Sherlock lachte leise.
„Das kann ich mir denken, aber darum geht es nicht."
Er schaute John an. John sah ihm in die Augen und nickte ihm zu.

„Molly, sieh die Sache doch mal so. Wir retten dir deinen Ruf als Meisterverbrecher. Wenn du springst, dann ist Molly in den Tod gesprungen, die, ich zitiere, dumme kleine Pathologin. Sie konnte den Schmerz über den Verlust ihrer heimliche Liebe nicht mehr ertragen, denn offiziell bin ich noch immer tot. Und Moriarty lebt weiter. Moriarty hat sich vielleicht zurückgezogen, man hört nichts mehr von neuen Verbrechen, aber die Welt wird glauben, dass er weiterlebt und nie besiegt wurde."
Molly legte den Kopf schief und schien nachzudenken.

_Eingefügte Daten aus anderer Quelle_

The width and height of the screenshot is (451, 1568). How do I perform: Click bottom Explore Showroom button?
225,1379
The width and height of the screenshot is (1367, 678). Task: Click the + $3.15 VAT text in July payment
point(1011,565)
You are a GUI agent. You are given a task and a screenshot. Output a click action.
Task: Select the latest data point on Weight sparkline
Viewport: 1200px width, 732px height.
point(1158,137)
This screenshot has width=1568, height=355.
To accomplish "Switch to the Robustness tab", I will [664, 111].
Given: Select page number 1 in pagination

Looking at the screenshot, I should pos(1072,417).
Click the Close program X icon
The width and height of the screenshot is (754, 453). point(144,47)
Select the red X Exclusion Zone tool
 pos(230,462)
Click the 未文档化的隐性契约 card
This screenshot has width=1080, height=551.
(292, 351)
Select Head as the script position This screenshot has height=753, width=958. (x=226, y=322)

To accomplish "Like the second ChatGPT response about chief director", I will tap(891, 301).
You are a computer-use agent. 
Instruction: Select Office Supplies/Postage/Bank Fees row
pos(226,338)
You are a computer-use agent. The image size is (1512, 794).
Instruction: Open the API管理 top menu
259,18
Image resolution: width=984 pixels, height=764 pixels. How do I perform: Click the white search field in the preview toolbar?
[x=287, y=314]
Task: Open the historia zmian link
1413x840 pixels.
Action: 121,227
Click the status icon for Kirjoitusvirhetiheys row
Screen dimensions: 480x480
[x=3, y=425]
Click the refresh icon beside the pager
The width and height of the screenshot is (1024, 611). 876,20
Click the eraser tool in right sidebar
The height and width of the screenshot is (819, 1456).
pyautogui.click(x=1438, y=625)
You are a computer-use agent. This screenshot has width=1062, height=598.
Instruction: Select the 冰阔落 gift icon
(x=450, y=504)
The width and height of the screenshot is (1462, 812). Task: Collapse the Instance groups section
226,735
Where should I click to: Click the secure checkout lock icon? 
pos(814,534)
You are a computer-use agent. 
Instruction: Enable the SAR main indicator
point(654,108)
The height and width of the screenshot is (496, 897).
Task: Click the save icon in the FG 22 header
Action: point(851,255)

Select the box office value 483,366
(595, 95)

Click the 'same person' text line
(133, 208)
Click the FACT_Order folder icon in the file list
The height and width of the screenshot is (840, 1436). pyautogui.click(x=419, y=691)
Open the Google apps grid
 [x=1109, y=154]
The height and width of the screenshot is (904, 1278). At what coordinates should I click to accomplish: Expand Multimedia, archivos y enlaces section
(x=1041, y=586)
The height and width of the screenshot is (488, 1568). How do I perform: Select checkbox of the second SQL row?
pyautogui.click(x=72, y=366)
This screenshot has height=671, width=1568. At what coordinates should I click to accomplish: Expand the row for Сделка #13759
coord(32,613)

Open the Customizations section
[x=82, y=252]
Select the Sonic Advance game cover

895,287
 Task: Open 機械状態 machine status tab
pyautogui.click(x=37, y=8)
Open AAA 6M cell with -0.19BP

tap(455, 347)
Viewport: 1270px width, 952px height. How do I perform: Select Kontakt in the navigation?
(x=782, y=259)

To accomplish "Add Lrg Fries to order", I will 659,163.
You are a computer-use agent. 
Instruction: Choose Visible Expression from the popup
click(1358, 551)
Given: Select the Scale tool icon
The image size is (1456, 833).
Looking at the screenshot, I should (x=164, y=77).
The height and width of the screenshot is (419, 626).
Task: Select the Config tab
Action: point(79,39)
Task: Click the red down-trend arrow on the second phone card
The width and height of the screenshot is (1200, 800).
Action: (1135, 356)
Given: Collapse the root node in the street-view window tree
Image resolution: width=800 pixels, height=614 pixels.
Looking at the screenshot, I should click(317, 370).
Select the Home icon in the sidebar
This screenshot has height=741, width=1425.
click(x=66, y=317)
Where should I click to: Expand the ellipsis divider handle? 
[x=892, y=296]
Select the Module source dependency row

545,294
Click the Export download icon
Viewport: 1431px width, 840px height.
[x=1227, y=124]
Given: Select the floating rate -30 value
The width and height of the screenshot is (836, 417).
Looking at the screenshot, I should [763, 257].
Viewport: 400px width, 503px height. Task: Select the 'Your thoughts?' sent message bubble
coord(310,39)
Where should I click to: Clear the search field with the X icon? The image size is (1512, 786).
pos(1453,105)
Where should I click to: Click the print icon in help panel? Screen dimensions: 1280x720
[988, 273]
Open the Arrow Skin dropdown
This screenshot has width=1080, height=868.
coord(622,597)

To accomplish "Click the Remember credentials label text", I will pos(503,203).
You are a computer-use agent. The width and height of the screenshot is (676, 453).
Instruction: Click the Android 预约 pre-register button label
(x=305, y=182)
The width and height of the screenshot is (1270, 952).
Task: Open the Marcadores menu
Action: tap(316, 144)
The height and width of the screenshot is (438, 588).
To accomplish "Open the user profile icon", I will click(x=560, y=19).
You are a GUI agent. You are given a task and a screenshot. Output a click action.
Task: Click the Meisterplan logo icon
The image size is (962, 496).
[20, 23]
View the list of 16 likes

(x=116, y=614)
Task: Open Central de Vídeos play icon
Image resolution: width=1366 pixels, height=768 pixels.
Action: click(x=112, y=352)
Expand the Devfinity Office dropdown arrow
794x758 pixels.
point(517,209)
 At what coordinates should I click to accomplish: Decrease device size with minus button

„Ich gebe dir mein Wort, Molly, dass ich, wenn ich offiziell wieder auftauche, vor der Presse gestehen werde, dass ich den Kampf gegen dich aufgebe. Dass ich dich niemals besiegt habe und dass ich keine Chance gegen dich habe. Dass ich anerkenne, dass du das größere Genie von uns beiden bist."
Er fuhr sich mit der Hand über den Nacken.
„Sicher, das wird nicht ganz einfach für mich. Aber das Wissen, dass es dich dann in Wahrheit nicht mehr gibt und kein Verbrechen, kein Leid mehr von dir zu erwarten ist, ist mir die Sache wert. Mein Ego wird ganz schön angeknackst sein, keine Frage, aber gut, das werde ich überstehen."

Molly lachte.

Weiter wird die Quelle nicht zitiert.